Ali Tranghanda mengatakan sama seperti sektor otomotif, properti juga membutuhkan bantuan dari pemerintah untuk bertahan di masa pandemi COVID-19 ini. Menurut Ali, dengan adanya insentif dari pemerintah, kelompok menengah atas tersebut akan masuk ke sektor properti dengan momentum pasar yang dirasa pas saat ini untuk investasi.

Saat ini banyak juga daerah yang menaikkan Nilai Jual Objek Pajak (NJOP) dan membuat nilai transaksi menjadi tinggi terkait pajak. Alih-alih mendapatkan pendapatan daerah yang lebih tinggi, pasar properti malah turun drastis.

"Seharusnya diberikan pengurangan NJOP yang mendorong lebih banyak transaksi properti," katanya.

Berdasarkan riset yang dilakukan Indonesia Property Watch, minat masyarakat untuk membeli properti saat ini masih tinggi sebesar 68,09 persen. Beberapa faktor ini menjadi faktor penundaan pembelian properti antara lain besarnya uang muka, tingginya suku bunga, besarnya pajak, dan besarnya biaya transaksi.

Seperti diketahui untuk uang muka saat ini sudah dimungkinkan 0 persen meskipun tidak semua bank memberlakukan hal tersebut sesuai dengan manajemen risiko masing-masing. Namun, suku bunga perbankan saat ini relatif masih tinggi meskipun sudah mulai menurun.

"Kebijakan insentif bunga yang saat ini sudah diberlakukan pemerintah untuk masyarakat berpenghasilan rendah (MBR), ada baiknya juga diperluas sampai masyarakat menengah agar akses membeli properti semakin luas," ujarnya.

Di sisi lain, kata Ali, biaya Bea Perolehan Hak atas Tanah dan Bangunan (BPHTB) yang dibebankan pembeli sebesar 5 persen, saat ini masih dirasa tinggi. Ditambah biaya-biaya notaris dan lainnya yang bisa mencapai 11 persen  hingga 12 persen. Belum lagi pengenaan PPN 10 persen, sehingga konsumen yang membeli properti dari pengembang terbebani pajak dan biaya-biaya sebesar 21 persen hingga 22 persen.

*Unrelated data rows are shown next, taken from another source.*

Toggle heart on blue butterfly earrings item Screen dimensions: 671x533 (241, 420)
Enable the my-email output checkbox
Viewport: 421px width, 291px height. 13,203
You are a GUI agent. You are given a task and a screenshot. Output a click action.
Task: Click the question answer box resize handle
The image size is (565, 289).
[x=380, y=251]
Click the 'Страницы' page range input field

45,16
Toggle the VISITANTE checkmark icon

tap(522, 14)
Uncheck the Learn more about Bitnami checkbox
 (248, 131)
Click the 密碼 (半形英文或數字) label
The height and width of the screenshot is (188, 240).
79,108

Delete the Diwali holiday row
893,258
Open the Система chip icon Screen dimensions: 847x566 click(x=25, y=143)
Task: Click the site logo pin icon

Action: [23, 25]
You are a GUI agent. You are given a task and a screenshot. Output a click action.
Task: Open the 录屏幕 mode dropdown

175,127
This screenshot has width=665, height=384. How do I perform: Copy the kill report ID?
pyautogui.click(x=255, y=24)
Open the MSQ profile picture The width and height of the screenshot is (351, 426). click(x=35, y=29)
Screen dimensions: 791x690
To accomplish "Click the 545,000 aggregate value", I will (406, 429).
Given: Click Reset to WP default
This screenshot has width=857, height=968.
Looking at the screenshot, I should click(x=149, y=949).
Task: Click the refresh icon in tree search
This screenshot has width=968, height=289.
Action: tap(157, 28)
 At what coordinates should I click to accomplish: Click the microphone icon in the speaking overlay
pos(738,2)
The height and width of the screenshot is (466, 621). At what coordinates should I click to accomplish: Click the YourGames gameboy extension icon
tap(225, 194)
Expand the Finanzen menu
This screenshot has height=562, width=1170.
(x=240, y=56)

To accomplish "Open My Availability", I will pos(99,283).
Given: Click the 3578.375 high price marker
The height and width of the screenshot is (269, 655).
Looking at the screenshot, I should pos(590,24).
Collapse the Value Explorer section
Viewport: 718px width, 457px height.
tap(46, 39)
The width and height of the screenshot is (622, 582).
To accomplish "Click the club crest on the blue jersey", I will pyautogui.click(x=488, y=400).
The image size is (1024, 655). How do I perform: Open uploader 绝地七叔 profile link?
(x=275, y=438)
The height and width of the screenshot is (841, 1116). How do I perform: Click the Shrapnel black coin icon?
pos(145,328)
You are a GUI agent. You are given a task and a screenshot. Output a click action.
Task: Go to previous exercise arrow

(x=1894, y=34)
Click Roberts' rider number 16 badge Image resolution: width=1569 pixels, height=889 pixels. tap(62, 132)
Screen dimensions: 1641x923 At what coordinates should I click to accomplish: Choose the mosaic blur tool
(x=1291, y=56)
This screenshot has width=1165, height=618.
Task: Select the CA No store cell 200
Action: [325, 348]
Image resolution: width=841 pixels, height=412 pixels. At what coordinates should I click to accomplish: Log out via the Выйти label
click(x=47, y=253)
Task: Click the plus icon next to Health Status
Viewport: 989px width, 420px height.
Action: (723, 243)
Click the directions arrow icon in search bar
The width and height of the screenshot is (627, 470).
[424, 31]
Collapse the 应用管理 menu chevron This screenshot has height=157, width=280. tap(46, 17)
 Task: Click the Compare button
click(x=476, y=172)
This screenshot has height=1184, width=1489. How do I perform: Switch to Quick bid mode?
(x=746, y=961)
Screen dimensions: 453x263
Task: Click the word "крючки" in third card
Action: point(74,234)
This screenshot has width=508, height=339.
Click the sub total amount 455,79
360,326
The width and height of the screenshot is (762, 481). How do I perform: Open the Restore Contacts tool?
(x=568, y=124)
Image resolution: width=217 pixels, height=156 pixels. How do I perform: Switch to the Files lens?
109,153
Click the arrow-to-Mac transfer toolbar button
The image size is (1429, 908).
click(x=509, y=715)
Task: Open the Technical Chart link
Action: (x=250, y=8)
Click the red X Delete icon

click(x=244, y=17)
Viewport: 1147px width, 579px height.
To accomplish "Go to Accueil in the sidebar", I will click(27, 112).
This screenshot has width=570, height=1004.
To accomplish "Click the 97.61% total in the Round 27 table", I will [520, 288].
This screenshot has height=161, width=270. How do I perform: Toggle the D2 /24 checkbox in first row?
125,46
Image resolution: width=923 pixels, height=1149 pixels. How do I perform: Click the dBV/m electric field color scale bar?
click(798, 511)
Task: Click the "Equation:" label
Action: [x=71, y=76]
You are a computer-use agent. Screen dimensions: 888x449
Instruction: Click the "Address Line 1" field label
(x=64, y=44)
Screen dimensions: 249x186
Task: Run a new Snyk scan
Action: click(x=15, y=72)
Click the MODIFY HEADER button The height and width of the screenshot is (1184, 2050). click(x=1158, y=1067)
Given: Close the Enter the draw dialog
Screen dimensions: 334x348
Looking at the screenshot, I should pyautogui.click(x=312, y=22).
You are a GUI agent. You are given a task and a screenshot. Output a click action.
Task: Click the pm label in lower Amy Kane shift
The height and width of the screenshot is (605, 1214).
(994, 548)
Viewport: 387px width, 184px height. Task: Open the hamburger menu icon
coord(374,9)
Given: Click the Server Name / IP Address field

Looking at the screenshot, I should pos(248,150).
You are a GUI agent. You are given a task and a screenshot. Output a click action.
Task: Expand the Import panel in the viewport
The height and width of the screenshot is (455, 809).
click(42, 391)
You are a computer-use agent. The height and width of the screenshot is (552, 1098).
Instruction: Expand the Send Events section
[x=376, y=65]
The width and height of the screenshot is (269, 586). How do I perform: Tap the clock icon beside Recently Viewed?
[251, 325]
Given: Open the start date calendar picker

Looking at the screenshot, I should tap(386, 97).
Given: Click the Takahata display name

Menurut Ali, dalam kondisi saat ini perlu adanya strategi relaksasi yang signifikan dari pemerintah agar dapat menggerakkan pasar properti secara nyata. "Itu pun jika pemerintah masih percaya bahwa sektor properti adalah lokomotif ekonomi nasional," jelasnya.

Penjualan properti di kuartal IV 2020 anjlok 20,59 persen

Bank Indonesia (BI) mencatat penjualan properti pada kuartal IV tahun 2020 masih anjlok. Tercatat, pada periode itu kontraksi penjualan properti residensial sebesar 20,59 persen persen secara tahunan atau year on year (yoy) pada kuartal IV 2020.

Gedung Bank Indonesia. (Angga Nugraha/VOI)

Kepala Departemen Komunikasi BI, Erwin Haryono menjelaskan kontraksi yang dialami sektor properti pada kuartal IV/2020, jauh lebih baik dibandingkan kuartal sebelumnya yang sebesar 30,93 persen.

"Penurunan penjualan properti residensial terjadi pada seluruh tipe rumah," katanya, dalam keterangan tertulis, Selasa, 16 Februari.

Namun, kata Erwin, dari sisi Harga Properti Residensial (SHPR) Bank Indonesia mengindikasikan harga properti residensial naik pada kuartal IV 2020. Hal ini tercermin dari kenaikan Indeks Harga Properti Residensial (IHPR) kuartal IV 2020 sebesar 1,4 persen (yoy), sedikit lebih rendah dibanding dengan pertumbuhan pada kuartal sebelumnya sebesar 1,51 persen (yoy).

"IHPR diperkirakan masih tumbuh terbatas pada triwulan I 2021 sebesar 1,17 persen (yoy)," jelasnya.